**WORK INSTRUCTION:** According to the text on postpartum PTSD, about what percentage of women will develop acute PTSD after childbirth?

**TEXT BLOCK:**
● ● ●

On the other hand, partial or profile PTSD involves many PTSD symptoms but not all, since persons exposed to the traumatic event do not meet all PTSD criteria. This is PTSD profile, which has been shown to be associated with high rates of suicidal ideation, alcoholism, absence in the working environment, and overconsumption of health services [6, 7].

1.1 Postpartum PTSD (P-PTSD)

For several years, the birth experience was considered by scientists as a positive experience for the woman. In recent years, however, research into birth trauma has increased interest, and it is now known that one out of three women had a stressful childbirth experience [8], while approximately 6% of women will develop acute PTSD and up to 16% clinically significant PTSD symptoms [9].

A traumatic birth experience can affect to a significant extend the woman herself and her family. Actually, P-PTSD may impair a mother-child bond and has an indirect adverse effect on the newborn’s health. Also, P-PTSD or PTSD profile can overshadow the relationship with the partner and the desire to acquire another child in the future [10].

P-PTSD is the outcome of interaction between pre-labor, intrapartum, and postpartum vulnerability factors [11]. Various conditions seem to affect the development of this disorder, such as pregnancy pathology, complications during birth, emergency cesarean section, personal history of psychiatric disorders, fear of childbirth, and previous traumatic events in the mother’s life [12, 13, 14, 15]. Past traumatic life events may lead to a new PTSD after a traumatic birth experience. For explanation, the past traumas can be recalled and cause posttraumatic symptoms of an old PTSD [12, 13, 16].

Comorbidity of P-PTSD and depression is a very common phenomenon as evident in up to 70% of postpartum women endorsing P-PTSD [17]. Furthermore, suicidal ideation prevails in about 20% of women with P-PTSD [9], and for this reason, this postpartum mental disorder deserves more attention.

● ● ●

**GIVEN INFORMATION:**
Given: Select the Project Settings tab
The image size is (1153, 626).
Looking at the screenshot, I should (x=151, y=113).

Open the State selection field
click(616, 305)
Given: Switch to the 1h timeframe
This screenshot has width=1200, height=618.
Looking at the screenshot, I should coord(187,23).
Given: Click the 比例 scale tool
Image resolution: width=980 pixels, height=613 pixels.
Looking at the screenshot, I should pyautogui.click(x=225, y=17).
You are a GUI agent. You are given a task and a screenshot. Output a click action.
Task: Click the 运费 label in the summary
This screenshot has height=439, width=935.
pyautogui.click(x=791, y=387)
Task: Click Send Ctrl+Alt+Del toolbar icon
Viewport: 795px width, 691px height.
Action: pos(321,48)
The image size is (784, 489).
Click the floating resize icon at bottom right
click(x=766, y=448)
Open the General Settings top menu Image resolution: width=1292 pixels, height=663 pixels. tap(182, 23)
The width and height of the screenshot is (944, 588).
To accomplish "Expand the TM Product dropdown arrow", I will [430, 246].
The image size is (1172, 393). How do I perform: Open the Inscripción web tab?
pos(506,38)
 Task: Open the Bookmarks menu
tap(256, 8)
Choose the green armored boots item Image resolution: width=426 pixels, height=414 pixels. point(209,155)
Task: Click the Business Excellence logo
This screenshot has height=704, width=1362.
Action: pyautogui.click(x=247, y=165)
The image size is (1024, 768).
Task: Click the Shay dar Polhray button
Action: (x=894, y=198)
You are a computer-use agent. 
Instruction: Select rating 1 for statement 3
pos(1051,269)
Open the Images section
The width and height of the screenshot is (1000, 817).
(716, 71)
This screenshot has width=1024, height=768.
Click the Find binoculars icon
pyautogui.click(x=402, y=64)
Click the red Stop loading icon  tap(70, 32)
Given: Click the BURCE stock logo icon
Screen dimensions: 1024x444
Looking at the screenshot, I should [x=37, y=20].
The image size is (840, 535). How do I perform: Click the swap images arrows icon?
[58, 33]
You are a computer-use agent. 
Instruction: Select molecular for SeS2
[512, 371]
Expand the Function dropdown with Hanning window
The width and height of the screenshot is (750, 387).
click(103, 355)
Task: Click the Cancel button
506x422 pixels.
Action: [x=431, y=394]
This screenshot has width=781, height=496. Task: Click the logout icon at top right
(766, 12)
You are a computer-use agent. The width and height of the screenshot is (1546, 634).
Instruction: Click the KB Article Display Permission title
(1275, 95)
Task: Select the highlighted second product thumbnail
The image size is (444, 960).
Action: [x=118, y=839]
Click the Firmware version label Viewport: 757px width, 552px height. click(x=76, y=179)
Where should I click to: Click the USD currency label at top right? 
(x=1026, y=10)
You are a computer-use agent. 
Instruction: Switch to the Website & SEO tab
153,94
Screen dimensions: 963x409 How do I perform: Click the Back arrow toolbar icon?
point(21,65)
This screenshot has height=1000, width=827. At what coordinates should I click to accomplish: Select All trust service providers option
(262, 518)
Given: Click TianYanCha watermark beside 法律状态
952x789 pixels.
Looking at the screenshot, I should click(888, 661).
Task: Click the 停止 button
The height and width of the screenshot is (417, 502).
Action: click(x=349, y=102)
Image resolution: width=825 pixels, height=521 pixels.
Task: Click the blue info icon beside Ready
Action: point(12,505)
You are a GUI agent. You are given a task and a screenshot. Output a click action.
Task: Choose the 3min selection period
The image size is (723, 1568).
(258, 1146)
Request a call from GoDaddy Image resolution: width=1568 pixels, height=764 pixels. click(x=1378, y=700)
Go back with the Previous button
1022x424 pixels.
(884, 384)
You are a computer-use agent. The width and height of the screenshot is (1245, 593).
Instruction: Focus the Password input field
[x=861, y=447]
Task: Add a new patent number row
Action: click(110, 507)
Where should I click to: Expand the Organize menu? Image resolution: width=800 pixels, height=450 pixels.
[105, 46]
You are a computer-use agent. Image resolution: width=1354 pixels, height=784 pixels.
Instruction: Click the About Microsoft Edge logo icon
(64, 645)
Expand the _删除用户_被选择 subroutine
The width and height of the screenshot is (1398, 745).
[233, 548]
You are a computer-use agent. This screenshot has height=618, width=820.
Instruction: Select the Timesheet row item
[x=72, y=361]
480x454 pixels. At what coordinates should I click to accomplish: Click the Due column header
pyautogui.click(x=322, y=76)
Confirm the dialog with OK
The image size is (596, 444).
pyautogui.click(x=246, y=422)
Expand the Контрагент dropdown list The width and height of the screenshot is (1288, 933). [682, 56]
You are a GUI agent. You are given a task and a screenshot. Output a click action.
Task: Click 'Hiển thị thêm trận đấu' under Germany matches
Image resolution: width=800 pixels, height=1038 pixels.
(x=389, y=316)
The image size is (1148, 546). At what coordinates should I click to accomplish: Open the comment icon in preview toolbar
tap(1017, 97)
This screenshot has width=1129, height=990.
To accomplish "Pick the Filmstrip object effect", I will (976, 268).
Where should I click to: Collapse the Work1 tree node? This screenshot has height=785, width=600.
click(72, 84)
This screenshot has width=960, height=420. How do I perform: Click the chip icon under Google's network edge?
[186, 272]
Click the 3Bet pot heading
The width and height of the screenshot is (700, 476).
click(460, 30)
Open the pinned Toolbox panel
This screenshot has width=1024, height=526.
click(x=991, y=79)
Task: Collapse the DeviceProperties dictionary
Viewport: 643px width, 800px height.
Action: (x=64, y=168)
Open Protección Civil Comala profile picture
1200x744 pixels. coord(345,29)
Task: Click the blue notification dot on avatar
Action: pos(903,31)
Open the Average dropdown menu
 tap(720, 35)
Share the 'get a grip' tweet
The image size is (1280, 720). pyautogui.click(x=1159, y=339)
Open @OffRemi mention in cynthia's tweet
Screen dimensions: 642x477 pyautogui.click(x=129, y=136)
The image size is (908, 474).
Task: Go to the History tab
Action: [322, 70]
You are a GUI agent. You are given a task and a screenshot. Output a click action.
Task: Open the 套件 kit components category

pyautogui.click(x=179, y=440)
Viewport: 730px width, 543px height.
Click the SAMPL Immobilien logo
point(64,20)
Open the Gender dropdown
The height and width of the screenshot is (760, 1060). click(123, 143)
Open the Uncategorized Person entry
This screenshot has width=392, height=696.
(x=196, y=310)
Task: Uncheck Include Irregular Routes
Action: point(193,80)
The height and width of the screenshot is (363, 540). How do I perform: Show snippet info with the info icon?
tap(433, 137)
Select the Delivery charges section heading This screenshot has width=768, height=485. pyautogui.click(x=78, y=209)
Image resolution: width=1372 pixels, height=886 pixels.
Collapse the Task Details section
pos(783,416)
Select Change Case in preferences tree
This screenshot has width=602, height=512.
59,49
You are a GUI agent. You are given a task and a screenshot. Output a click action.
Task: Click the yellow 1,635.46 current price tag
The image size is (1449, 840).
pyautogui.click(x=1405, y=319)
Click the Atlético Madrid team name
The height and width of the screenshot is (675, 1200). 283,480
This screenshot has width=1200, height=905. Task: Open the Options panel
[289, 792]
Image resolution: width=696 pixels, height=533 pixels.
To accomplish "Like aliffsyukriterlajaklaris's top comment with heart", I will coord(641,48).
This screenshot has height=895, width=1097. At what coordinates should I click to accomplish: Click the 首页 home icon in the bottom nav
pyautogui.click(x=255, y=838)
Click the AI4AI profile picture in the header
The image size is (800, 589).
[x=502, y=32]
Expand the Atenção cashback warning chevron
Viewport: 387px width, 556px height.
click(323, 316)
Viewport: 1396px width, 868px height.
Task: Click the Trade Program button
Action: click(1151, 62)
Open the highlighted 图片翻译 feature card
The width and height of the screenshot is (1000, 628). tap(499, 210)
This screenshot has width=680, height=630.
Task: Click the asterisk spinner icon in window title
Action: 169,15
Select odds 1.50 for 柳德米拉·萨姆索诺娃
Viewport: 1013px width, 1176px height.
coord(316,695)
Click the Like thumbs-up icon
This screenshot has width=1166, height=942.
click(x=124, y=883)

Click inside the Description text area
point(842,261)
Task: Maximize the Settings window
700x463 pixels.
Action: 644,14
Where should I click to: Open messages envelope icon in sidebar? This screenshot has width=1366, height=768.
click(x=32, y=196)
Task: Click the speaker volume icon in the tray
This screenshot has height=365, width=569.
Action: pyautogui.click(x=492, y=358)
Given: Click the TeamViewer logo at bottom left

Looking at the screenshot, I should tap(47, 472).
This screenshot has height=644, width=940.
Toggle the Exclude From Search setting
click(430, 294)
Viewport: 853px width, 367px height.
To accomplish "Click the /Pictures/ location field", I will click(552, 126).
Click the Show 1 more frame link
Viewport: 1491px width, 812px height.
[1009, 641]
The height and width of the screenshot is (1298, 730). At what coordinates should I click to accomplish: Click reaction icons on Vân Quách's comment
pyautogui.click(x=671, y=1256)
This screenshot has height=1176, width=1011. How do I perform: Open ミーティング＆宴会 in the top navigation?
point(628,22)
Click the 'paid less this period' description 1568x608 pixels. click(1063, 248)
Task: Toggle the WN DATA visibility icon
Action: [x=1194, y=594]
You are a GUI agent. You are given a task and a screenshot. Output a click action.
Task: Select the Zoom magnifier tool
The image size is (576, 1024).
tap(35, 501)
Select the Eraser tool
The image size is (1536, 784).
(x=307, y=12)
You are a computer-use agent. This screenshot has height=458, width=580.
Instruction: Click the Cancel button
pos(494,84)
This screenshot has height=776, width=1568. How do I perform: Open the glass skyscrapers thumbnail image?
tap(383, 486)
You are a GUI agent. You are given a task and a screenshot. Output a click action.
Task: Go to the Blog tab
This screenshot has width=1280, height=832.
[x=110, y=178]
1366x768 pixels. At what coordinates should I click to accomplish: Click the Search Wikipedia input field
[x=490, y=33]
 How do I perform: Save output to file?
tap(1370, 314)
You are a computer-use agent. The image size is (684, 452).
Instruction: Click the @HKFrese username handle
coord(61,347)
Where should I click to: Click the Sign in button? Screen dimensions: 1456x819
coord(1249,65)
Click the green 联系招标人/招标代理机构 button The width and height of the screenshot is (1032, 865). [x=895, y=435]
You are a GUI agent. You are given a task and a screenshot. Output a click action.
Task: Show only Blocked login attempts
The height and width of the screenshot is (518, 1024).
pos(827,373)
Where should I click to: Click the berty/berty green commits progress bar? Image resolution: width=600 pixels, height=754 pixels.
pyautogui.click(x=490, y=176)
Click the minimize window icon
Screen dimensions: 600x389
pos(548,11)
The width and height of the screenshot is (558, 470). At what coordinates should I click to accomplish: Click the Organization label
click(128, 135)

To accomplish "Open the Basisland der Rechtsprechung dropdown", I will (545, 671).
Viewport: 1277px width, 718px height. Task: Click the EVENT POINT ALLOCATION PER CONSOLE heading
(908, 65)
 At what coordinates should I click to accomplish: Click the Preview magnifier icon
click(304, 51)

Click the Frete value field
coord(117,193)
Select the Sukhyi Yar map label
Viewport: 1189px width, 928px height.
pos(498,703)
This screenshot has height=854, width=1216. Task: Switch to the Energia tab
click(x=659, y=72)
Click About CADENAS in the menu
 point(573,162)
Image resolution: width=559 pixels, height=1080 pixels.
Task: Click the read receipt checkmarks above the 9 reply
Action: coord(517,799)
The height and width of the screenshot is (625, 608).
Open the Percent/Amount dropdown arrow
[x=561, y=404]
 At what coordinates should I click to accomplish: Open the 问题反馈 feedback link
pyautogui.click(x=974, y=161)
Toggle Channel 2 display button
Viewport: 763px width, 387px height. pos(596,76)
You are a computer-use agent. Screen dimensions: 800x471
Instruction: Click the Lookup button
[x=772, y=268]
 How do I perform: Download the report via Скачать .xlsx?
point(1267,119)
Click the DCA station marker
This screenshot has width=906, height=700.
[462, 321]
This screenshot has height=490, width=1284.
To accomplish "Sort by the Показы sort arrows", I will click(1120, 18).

● ● ●

**SOLUTION BELOW:** Approximately 6%.